Za nami tegoroczne Indywidualne Mistrzostwa Europy Kobiet w szachach klasycznych, które miały miejsce w drugiej połowie marca. W tym roku odbyły się one w urokliwym czarnogórskim kurorcie Petrovac na Moru. Pierwsze miejsce przypadło gruzińskiej arcymistrzyni Meri Arabidze, natomiast po srebro sięgnęła nasza reprezentantka, 23-letnia Oliwia Kiołbasa. Z której partii z turnieju jest najbardziej dumna? Jak wyglądało jej przygotowanie do mistrzostw? Co interesuje ją pozaszachowo?

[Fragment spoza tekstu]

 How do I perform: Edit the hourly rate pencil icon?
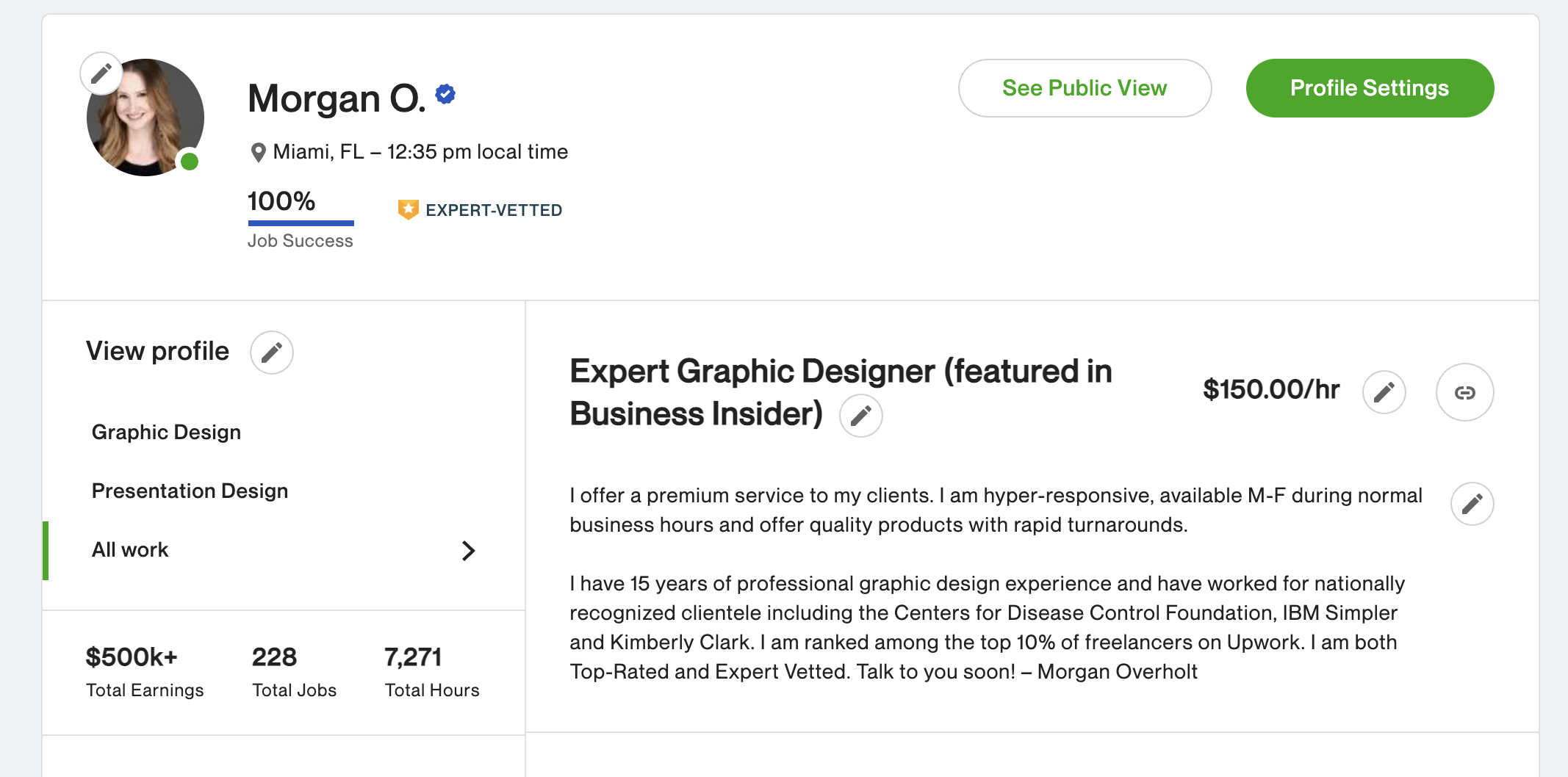point(1384,392)
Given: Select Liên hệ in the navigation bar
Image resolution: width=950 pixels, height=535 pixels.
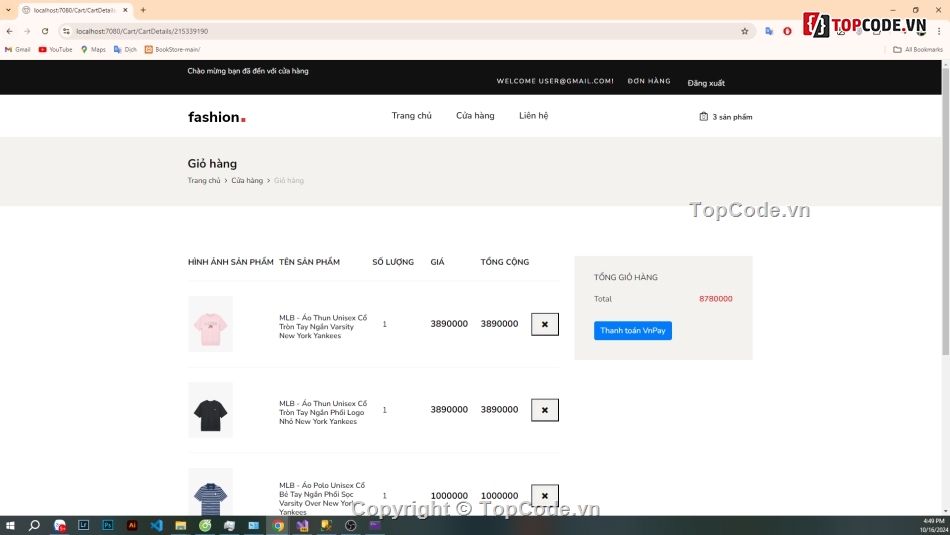Looking at the screenshot, I should tap(533, 116).
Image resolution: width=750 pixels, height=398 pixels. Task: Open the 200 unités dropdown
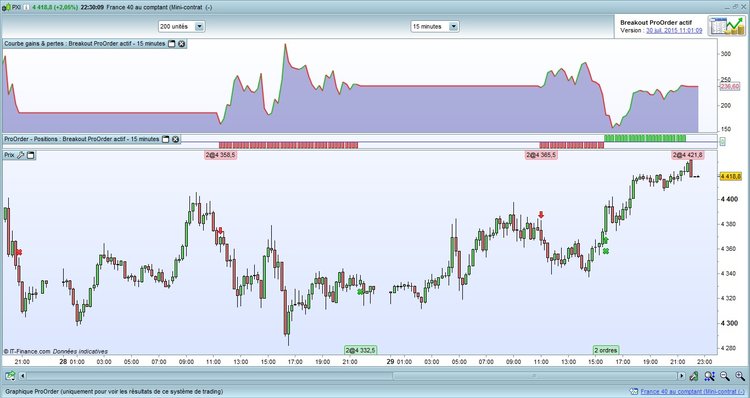click(181, 26)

To tylko kilka pytań, które zadaliśmy naszej mistrzyni!

Aleksandra Borodziuk: Oliwia, na początek gratulacje tym większe, że zaczynałaś z 15. numerem na liście startowej. Jak długo przygotowywałaś się do tych konkretnych zawodów i ile czasu trenowałaś do nich sama, a ile wspólnie ze swoim trenerem, arcymistrzem Bartłomiejem Heberlą?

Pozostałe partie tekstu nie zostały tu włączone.